Scanning large FTP directories with apache.commons.net.ftp
Hi,
I'm using apache.commons.net.ftp.FTPClient to scan an FTP directory which can contain thousands of files which have been written over several months.
I'll only ever be interested in a recent subset of those files though (about a week's worth at most), but I'm having to loop through thousands of instances which is taking unacceptably long (over an hour). Is there any way that I can eliminate the older files on mass without having to painfully iterate through each one? Here's the code I'm currently using to do the date checks...
client.cwd(directory);
ftpFiles = client.listFiles(directory);
for (FTPFile ftpFile : ftpFiles) {
String name = ftpFile.getName();
if (ftpFile.getType() == FTPFile.FILE_TYPE) {
Date today = new Date();
long dateDiffHours = (today.getTime() - ftpFile.getTimestamp().getTimeInMillis())/(1000 * 60 * 60);
if (dateDiffHours>(argsQueryHours+2)){}else{
//do something with the file because it's recent enough
Any help would be really appreciated! Thanks,
Daniel
Re: Scanning large FTP directories with apache.commons.net.ftp
Quote:
Is there any way that I can eliminate the older files on mass without having to painfully iterate through each one
If you have a list of the filenames, how do you determine which file you want to process and which file you want to skip?

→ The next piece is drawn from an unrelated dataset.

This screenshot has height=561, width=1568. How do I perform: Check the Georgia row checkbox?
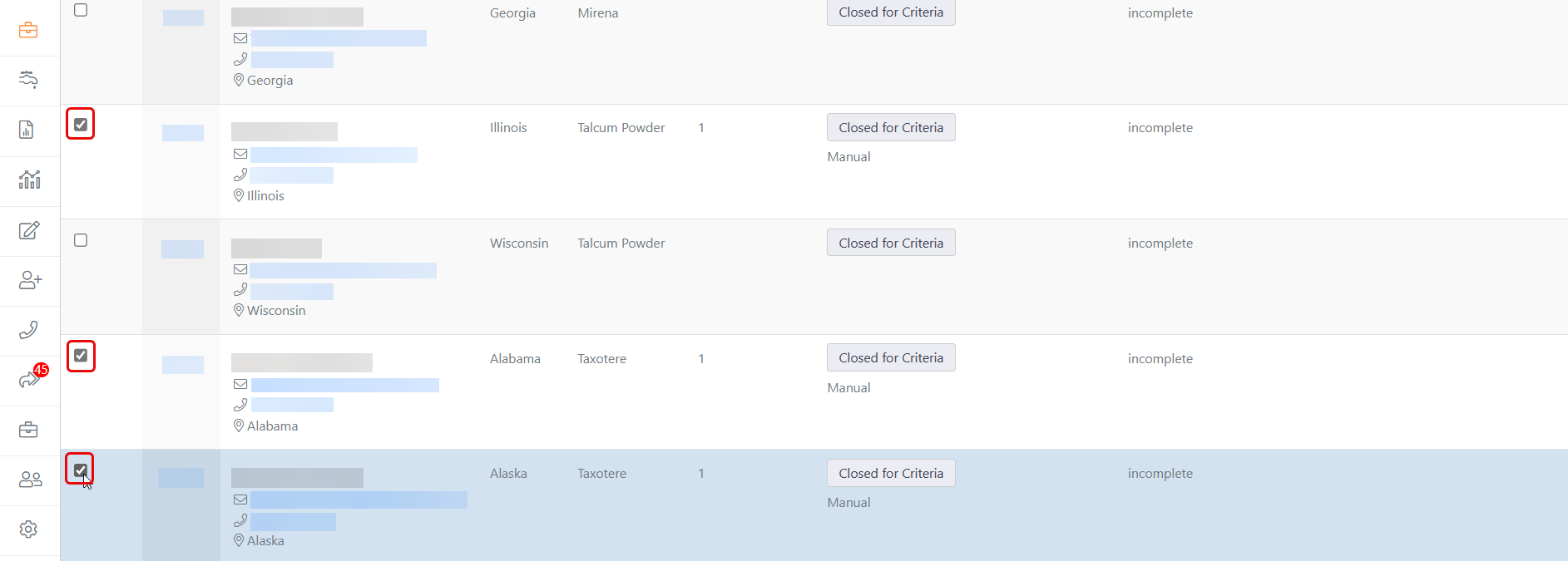[81, 10]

What is in the ftpFiles object? Is there something local in the object that can be used to select a file?
I assume that the problem is with the getTimeStamp() method requires a turnaround with the server.
Is there a way to get a directory list from the server that will have the names and file's date all in one file obtained in one transaction?

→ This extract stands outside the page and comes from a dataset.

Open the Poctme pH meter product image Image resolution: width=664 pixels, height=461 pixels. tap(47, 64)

My simple FTP tool returns a dir list using the LISt command:
Code :
drwxr-x--- 2 a3180082 a3180082 4096 Feb 5 07:42 .
drwx--x--x 3 a3180082 a3180082 4096 Dec 6 16:38 ..
-rw-r--r-- 1 a3180082 a3180082 91 Dec 6 16:04 .htaccess
-rw-r--r-- 1 a3180082 a3180082 363 Dec 7 13:38 AppletReader.html
-rw-r--r-- 1 a3180082 a3180082 41 Feb 5 07:42 AppletTestURL.txt
-rw-r--r-- 1 a3180082 a3180082 24016 Dec 6 16:39 ImagesInBlob.jar
-rw-r--r-- 1 a3180082 a3180082 324867 Dec 6 16:39 SmallBlob.dat
-rw-r--r-- 1 a3180082 a3180082 297 Dec 6 16:39 SmallBlob.html
-rw-r--r-- 1 a3180082 a3180082 8062 Dec 6 16:04 default.php
-rw-r--r-- 1 a3180082 a3180082 3676 Dec 7 13:38 sAppletReader.jar
What is a "FTP directory"? Is that a directory on a FTP server?
Re: Scanning large FTP directories with apache.commons.net.ftp
Hi Norm,
Thanks for the response.
ftpFiles is a list of FTPFile objects as specified here: FTPFile (Commons Net 3.0.1 API)
Unfortunately I can't find anything that returns names and modified dates in one method though. So I'm having to iterate through each file in ftpFiles and examine the date of each.
Can't find a LIST command that doesn't involve me having to loop through a list of files afterwards
Any ideas?
Re: Scanning large FTP directories with apache.commons.net.ftp
The LIST command returned the file that I posted. Does the API have a way to use FTP commands directly?
org.apache.commons.net.ftp
Class FTPCommand
Has the LIST command in its list of commands.